Oh yes, the plot. Well it seems like Durand Durand, a noted scientist (of what, it's uncertain) disappeared onto a planet designated as a free-range penal colony ten years ago and it's B's job to get him to safety. Of course, this means that she might have to deal with violence....and as soon as this sinks in, she crashlands. In quick succession, she meets a band of feral children and their handsome trapper, a saintly blind man with wings, and a grotesque band of peaceful outcasts living in a labyrinth. Hitching a ride with the angel, she flies to a Paolo Soleri-inspired city-on -stilts dedicated to debauchery, where she's befriended by a one-eyed horny (in more ways than one) lesbian (played--to the hilt--by Anita Pallenberg). The rest of the flick involves Barbarella wandering around looking for Durand, and trying to get back off-planet afterwards. Somehow she ends up rescuing the planet's Queen, a perennially smacked-out lazybones, from the Mathmos, which looks like an angry lava lamp -- in the course of all this she encounters some truly frightening dolls with blue hair and steel teeth, gets locked in a suicide chamber, laid at least twice, tortured by an Orgasmatron, and nearly pecked to death in a bird-shaped cage filled with carnivorous parakeets. ("This is far too poetic a way to die." she gasps, in between bird bites.)

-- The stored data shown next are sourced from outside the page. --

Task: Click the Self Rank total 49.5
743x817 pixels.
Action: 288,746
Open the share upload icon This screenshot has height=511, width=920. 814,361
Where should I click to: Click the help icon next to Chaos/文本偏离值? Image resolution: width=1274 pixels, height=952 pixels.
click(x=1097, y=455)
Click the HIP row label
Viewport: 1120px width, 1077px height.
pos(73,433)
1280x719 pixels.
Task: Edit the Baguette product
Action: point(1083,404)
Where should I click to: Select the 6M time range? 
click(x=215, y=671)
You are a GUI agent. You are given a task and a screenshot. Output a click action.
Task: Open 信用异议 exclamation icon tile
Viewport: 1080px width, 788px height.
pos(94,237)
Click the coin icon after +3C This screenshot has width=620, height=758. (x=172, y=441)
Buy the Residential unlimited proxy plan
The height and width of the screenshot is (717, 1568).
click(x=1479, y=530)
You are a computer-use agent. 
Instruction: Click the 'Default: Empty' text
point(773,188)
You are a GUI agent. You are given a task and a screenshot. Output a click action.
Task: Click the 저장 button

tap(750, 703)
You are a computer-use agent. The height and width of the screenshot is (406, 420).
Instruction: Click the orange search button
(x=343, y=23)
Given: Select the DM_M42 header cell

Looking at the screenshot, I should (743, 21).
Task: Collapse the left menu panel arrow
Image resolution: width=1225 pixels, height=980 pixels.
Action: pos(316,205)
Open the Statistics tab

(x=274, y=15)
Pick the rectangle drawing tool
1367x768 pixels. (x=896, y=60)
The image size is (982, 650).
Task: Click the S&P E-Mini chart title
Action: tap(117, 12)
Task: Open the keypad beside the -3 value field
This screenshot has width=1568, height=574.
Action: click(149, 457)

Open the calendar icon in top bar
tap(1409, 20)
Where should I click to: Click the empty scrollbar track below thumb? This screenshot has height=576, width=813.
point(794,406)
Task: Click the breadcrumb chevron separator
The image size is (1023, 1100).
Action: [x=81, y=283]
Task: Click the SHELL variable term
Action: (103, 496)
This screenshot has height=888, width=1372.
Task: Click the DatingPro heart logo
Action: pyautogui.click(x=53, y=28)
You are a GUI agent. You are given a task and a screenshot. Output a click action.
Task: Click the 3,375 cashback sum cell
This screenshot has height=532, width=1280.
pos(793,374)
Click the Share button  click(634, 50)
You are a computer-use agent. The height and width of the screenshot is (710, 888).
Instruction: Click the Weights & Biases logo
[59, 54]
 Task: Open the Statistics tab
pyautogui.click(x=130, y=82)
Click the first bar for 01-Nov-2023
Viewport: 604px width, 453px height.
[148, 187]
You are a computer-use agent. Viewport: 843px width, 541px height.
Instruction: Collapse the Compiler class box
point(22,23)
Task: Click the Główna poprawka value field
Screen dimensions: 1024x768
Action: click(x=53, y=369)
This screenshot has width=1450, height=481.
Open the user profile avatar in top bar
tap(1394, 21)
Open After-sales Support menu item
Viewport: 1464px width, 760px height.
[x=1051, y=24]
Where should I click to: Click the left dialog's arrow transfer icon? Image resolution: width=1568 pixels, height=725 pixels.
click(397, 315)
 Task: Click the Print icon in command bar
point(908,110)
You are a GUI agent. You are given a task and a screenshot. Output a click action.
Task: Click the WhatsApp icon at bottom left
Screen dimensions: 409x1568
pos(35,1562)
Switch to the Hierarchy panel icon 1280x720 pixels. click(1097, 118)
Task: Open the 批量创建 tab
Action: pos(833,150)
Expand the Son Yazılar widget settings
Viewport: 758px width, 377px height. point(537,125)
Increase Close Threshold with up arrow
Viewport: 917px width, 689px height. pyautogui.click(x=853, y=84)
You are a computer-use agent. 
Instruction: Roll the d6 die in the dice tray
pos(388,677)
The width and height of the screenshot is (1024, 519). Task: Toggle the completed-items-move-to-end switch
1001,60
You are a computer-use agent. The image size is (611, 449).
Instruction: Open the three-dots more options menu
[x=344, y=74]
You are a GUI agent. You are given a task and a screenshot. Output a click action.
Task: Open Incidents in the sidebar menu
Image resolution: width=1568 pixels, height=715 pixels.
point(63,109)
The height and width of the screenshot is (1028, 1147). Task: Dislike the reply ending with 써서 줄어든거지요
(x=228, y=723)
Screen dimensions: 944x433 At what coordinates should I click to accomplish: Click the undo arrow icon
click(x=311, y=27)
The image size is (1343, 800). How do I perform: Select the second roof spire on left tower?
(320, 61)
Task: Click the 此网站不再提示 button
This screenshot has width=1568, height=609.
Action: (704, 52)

Eye candy abounds: everything looks spectacular. Jane takes off a spacesuit in one of the most convincing zero-gee sequences I've seen, including the real thing. The city is wildly crowded, with really interesting looking people walking through alleyways just a few feet wide, and free and public everything, something like a Rainbow Gathering for perverts. Marcel Marceau eats an orchid. Spooky transparent people. Green rabbits. (Outdoor scenes don't quite fare as well: the snow country looks aggressively plastic.) Casting is impeccable, and scripting is wacky enough to cover the occasional dull point. It almost seems beside the point, but what science there is, (is/was) well-researched, to the point where it's now one of NASA's reference points when planning Mars colonies.
At the time of its release, a great deal of fuss was made over the scenes of graphic sex and horror scattered through the film. Nowadays, these sequences seem merely clumsy -- although it was probably liberating at the time to occasionally call the bluff on some hoary Hollywood cliches, its best moments are those of suspense and suggestiveness, when these tropes are played straight. With judicious fast-forwards, it would be a lovely film for a wicked old aunt to share with a favored teenage niece; without them, it's a cutely saucy date movie. Make a lot of popcorn for this one, buy or brew some Sangria (or smart drinks), and guys, don't forget the condoms. Have fun.